Затихала вокруг сутолока, ушли пожарные машины. И впервые за многие годы здесь, на головных, стало слышно, как сквозь ветки деревьев, окружавших станции, недоверчиво пробирался пустынный ветер. Хоть солнце уже заходило, воробьи не успокаивались. Их предки до десятого колена жили под гул, шедший из корпусов. Они сами родились и выросли в этом гуле. И теперь, оглушенные тишиной, наперебой орали и взъерошивали перья.
6
Возле здания поселкового Совета, перевитого трещинами, у многоместной армейской палатки, освещенной электролампами на шестах, толпились и переговаривались люди.

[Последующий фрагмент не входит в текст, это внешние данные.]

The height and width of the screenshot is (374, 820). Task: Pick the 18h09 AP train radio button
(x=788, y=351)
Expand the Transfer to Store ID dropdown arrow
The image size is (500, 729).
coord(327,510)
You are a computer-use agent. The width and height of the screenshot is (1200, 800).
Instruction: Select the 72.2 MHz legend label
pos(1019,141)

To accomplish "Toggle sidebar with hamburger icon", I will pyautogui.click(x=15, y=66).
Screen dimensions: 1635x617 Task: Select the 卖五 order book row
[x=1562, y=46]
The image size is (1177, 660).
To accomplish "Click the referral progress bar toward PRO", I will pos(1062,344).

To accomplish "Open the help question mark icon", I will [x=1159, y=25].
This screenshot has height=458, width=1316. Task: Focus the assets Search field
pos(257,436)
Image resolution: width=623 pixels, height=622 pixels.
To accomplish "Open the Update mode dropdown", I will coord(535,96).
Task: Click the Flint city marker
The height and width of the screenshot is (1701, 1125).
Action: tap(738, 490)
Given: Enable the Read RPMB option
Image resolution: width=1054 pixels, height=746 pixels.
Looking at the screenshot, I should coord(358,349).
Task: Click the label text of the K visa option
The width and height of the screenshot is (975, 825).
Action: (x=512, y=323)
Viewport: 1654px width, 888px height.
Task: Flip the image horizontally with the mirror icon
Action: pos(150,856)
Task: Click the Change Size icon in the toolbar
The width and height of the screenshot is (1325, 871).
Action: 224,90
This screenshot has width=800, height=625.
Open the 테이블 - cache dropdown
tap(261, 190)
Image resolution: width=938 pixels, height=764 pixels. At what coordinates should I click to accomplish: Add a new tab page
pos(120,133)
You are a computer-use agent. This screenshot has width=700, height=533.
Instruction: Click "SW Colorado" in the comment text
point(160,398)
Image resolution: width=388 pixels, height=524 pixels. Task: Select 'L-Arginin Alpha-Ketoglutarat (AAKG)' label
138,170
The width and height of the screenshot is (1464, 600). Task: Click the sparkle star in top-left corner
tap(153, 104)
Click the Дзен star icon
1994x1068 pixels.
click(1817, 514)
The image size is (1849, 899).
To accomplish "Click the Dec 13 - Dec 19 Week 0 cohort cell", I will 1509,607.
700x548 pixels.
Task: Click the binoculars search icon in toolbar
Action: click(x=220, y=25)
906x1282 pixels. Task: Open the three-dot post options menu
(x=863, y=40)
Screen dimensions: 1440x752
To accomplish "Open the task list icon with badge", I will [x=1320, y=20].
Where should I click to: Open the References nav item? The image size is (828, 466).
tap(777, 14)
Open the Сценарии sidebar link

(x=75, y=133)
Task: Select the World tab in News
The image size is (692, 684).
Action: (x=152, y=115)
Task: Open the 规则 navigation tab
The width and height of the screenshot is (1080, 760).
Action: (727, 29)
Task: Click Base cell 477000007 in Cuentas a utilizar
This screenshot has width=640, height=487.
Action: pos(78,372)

Среди них сновали солдаты, разматывая и набрасывая на тонкие деревца провода телефонов. Поодаль дымили полевые кухни. С флагштока у здания маяком пылал прожектор. Он освещал дорогу и слепые, тонущие во тьме дома, как бы указывая жителям, где в Аланге бьется жизнь.
В палатке заседал штаб по ликвидации последствий землетрясения, и люди ждали, когда им скажут, как действовать дальше. А пока обсуждали все, что случилось за день. Сокрушались по поводу того, что придется не один месяц жить в палатках, где летом температура доходит до пятидесяти градусов!.. Николай, сокрушаясь с ними за компанию, тщеславно думал, какой же он все-таки ловкий. Сумел обеспечить себя и Турсынгуль отличным по нынешним временам жильем. И не где-нибудь, а в мужском общежитии…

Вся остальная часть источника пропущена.